# Light recommendation for 60cm low tech tank



## aec34 (23 Mar 2021)

I’m going round in circles so time to ask for advice...
I think I’ve settled on getting an ADA 60p tank - but what are my best options for lights? I’ve really got no plans to ever go CO2, so don’t need to blast the tank. Dimmable would be useful I guess.

Aesthetically the set up will not be the very clean ADA look, since space means I need to go for a HoB filter. This might seem like a funny set up, but it seems the nearest best option (Dennerle 55 litre scaper tank) is too deep front to back for the space it is going in. 

Thoughts appreciated.


----------



## FishKeeper55 (23 Mar 2021)

If you on budget I would recommend Nicrew Classic Led Plus HO Planted, problem is is out of stock at this moment same as lot of other cheaper options out there, Nicrew does some good light but there is so many versions 
Amazon product

Failing that chihiros always gets a good vote and get a dimmer
​


----------



## aec34 (24 Mar 2021)

Brill, thanks - any recommendations for which Chihiros in non-CO2? 
Did have a quick search and quickly got into light spectrum which is a bit bamboozling - I just want undemanding plants to grow happily


----------



## Wookii (24 Mar 2021)

aec34 said:


> Brill, thanks - any recommendations for which Chihiros in non-CO2?
> Did have a quick search and quickly got into light spectrum which is a bit bamboozling - I just want undemanding plants to grow happily



WRGB II 60 - its what I have over my low tech. It works for high tech too, but you can set the light to any intensity you want - I run mine at about 50-60% with lots of floating plants:






						WRGB 2 - WRGB series LED lighting system - Shanghai Ogino Biotechnology Co.,Ltd
					






					www.chihiros.cn
				





Or you could try the step down "RGB A601 Plus" - though I've not personally tried it, it should be cheaper:






						RGB A PLIS series LED SYSTEM - RGB A PLUS LED lighting system - Shanghai Ogino Biotechnology Co.,Ltd
					

New edition




					www.chihiros.cn


----------



## Jonnywylie (24 Mar 2021)

Could always run twinstar or chihiros WRGB 2 etc but on a lower power.


----------



## FishKeeper55 (24 Mar 2021)

If you go for chihiros make sure it has a white channel is well, so would be wrgb and not the rgb, I did try rgb lights on tank and hated it, plants and fish colours was superb but just to much contrast for me, with just rgb is very hard to get the white colour that doesn't look to blueish, well at least for my eyes. 

Sent from my SM-G950F using Tapatalk


----------



## Wookii (24 Mar 2021)
++++++++++
§ **Aim of the task**:
Transcribe the passage of the aquarium lighting thread from "# Light recommendation" up to and including "useful I guess.".

§ **Provided material**:
++++++++++
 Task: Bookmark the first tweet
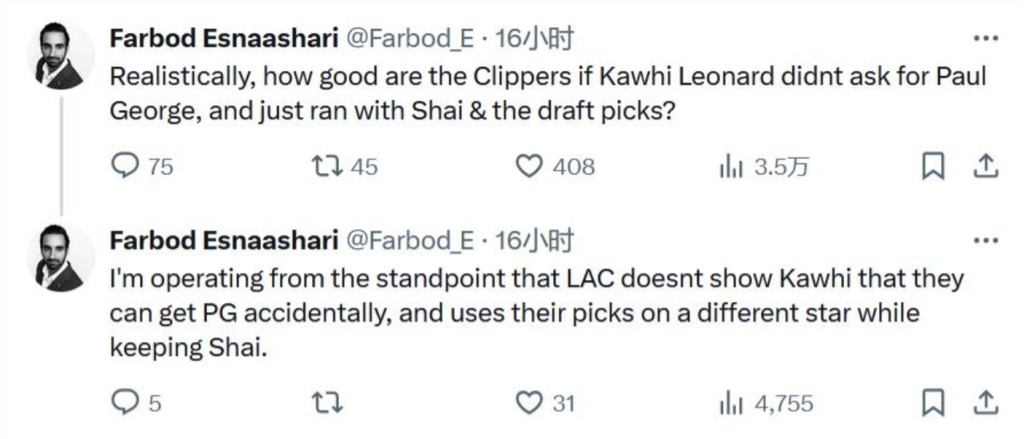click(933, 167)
++++++++++
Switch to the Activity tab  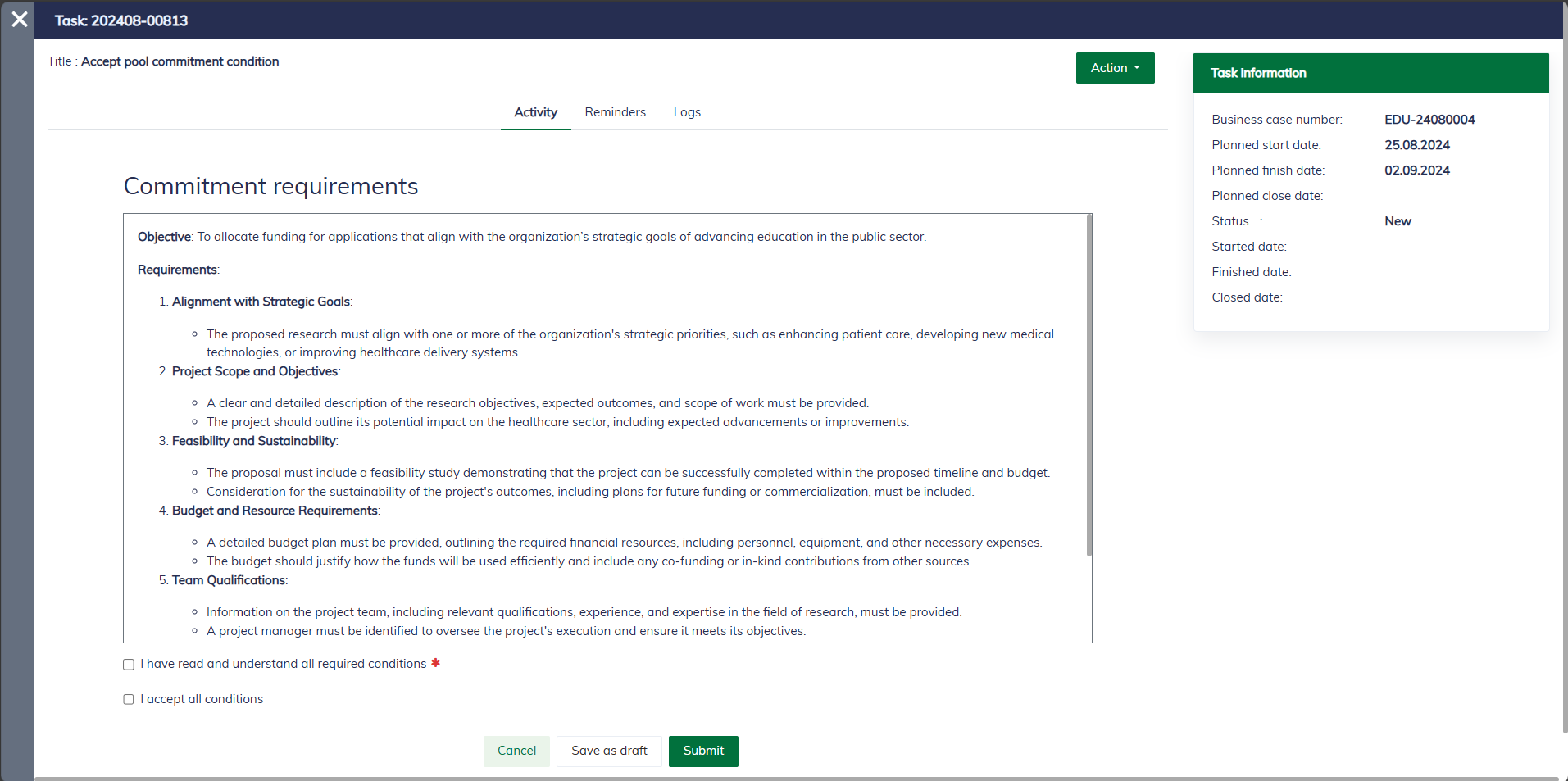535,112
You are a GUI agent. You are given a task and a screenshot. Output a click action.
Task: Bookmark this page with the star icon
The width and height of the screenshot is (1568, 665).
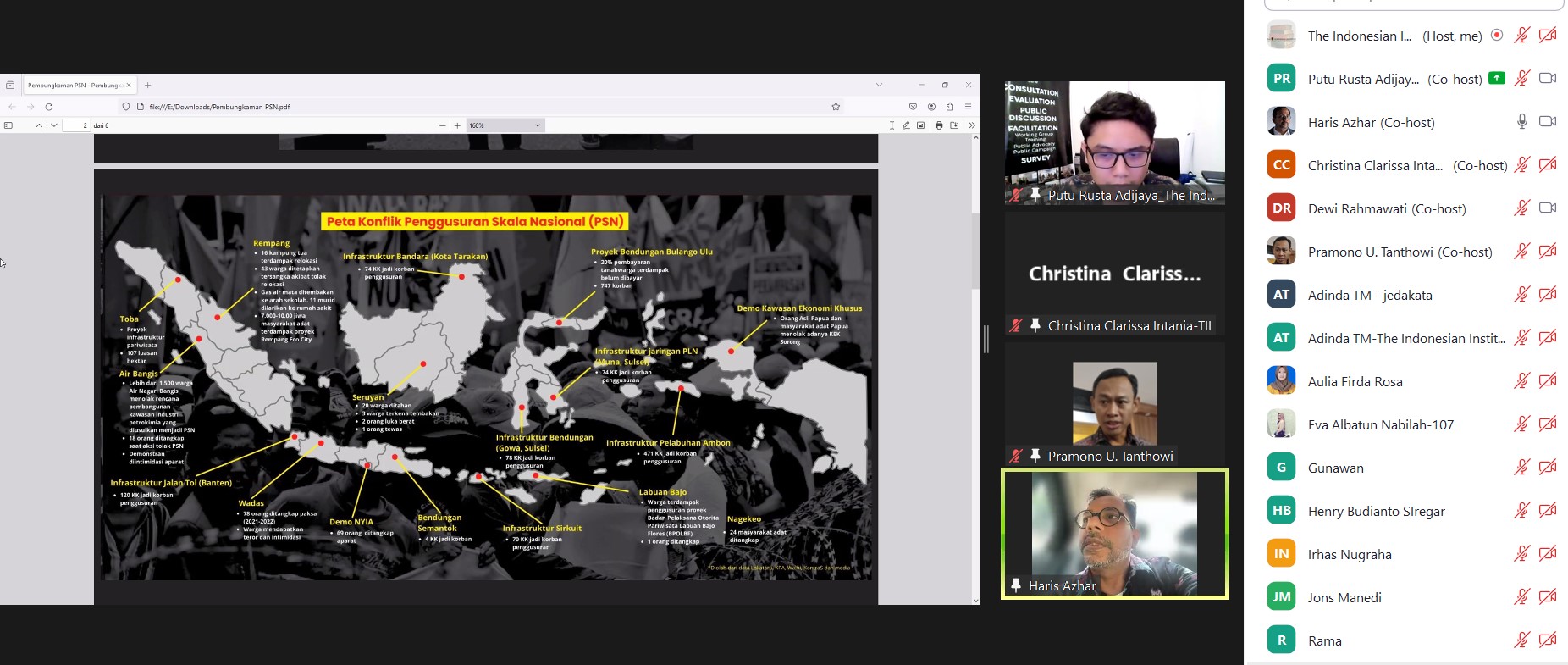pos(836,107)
++++++++++
§ **Final result**:
# Light recommendation for 60cm low tech tank



## aec34 (23 Mar 2021)

I’m going round in circles so time to ask for advice...
I think I’ve settled on getting an ADA 60p tank - but what are my best options for lights? I’ve really got no plans to ever go CO2, so don’t need to blast the tank. Dimmable would be useful I guess.